Re: Another New Admiral Checking In

I had reached similar conclusions about AFBs recently...  longer range, higher rate-of-fire, more accurate weapons tend to work much better for the same price.  I've been experimenting with creating a 'bubble' of overlapping anti-fighter weapons fire, with some success; the last time I used it (against a fairly carrier-heavy fleet), I cleaned almost all of their fighters out in the first turn, which opened up the way for my seekers in turn 2.  I tend to go with missile frigates full of seekers or strikers, backed up by cruisers and battlecruisers that also carry one or two flights each.  Rarely use fighters, and when I do I make sure to increase their accuracy significantly and use them mainly for defense against enemy fighters and strikers; on offense they die too easily.

Re: Another New Admiral Checking In

Nomad wrote:

  Rarely use fighters, and when I do I make sure to increase their accuracy significantly and use them mainly for defense against enemy fighters and strikers; on offense they die too easily.

I like this idea - especially with the dogfighting pinning rules, and the interceptor (combat air patrol type) rules.  Issue I can see for seekers/strikers is ensuring you get fighter superiority to prevent the opponent doing the same.  However, that's a nicely circular bit of Starmada - I have the sense that the "missile frigate" tactic could fail to a fleet defended with cheap interceptors and heavy on well armed ships, which in turn would fail to an all ship fleet, which would then fail against a fighter/seeker/striker heavy fleet and so on, ad infinitum.. very paper/scissors/stone.

Re: Another New Admiral Checking In

Yeah, I find CAP to be fairly effective.  I had not considered combining CAP and Dogfighting; can a flight on CAP start a dogfight instead of attacking when intercepting?  That would be kind of awesome, and makes reasonable sense.  Yeah, fighter superiority is tricky...  I tend to go for striker saturation against my brother (my primary opponent), who favors using a few expensive ships, one of which is usually a dedicated fighter carrier.  He tends to use his fighters to attack my ships, though, rather than intercepting.
And the rock-paper-scissoring is an interesting notion.  It's something I've sort of seen in my recent playtests of converted Battlefleet Gothic ships; the Imperials have the missiles and armor, Chaos has the guns, and the Eldar have the fighters and the speed.  Tactics and fire arcs can make the difference, though; one game, the Eldar tried to outflank/envelope the Imperials, only to find the Imperial C and D weapons to be rather effective.
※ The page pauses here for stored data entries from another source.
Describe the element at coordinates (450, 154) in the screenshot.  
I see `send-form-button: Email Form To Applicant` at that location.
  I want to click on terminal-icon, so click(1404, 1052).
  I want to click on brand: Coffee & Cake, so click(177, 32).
Re: Another New Admiral Checking In

You know me friend and I were playing the other day and that exact issue came up (whether CAP can initiate a dogfight)  We kind of kicked it around a bit and decided that they could not.  This is coming from both a strict interpretation of the rules (Combat Interception is allowed to move up to half it's move and make one attack when it reaches the adjacent hex) and from a gameplay standpoint.  If Combat Interception can initiate a dogfight, that means that any anti-shipping strike can be completely neutralized for several turns (dogfights usually take us at least 2-3 turns to resolve) without even making a single attack run.  Giving the defending player the first shot is bad enough, but to let them also interrupt the strike completely tips the balance too much in the favor of the CAP. 
Although on a somewhat related note, one thing we were wondering about is movement through enemy occupied hexes.  I know it says in the rules that opposing forces can't end their turn in the same hex, but can ships or flights pass through an opposing forces location.  We were thinking about instituting a house rule where any fighter flight that passed within one hex (or through the same hex) of an enemy flight would have to make it's attack against that flight and then stop one hex beyond.  This gives some of the same elements of CAP+dogfighting, the defending player does get to put up a sort of fighter wall, but the attacker still gets to be the one that holds the initiative. 
Just a thought, we haven't playtested it, but I think something like it might have potential.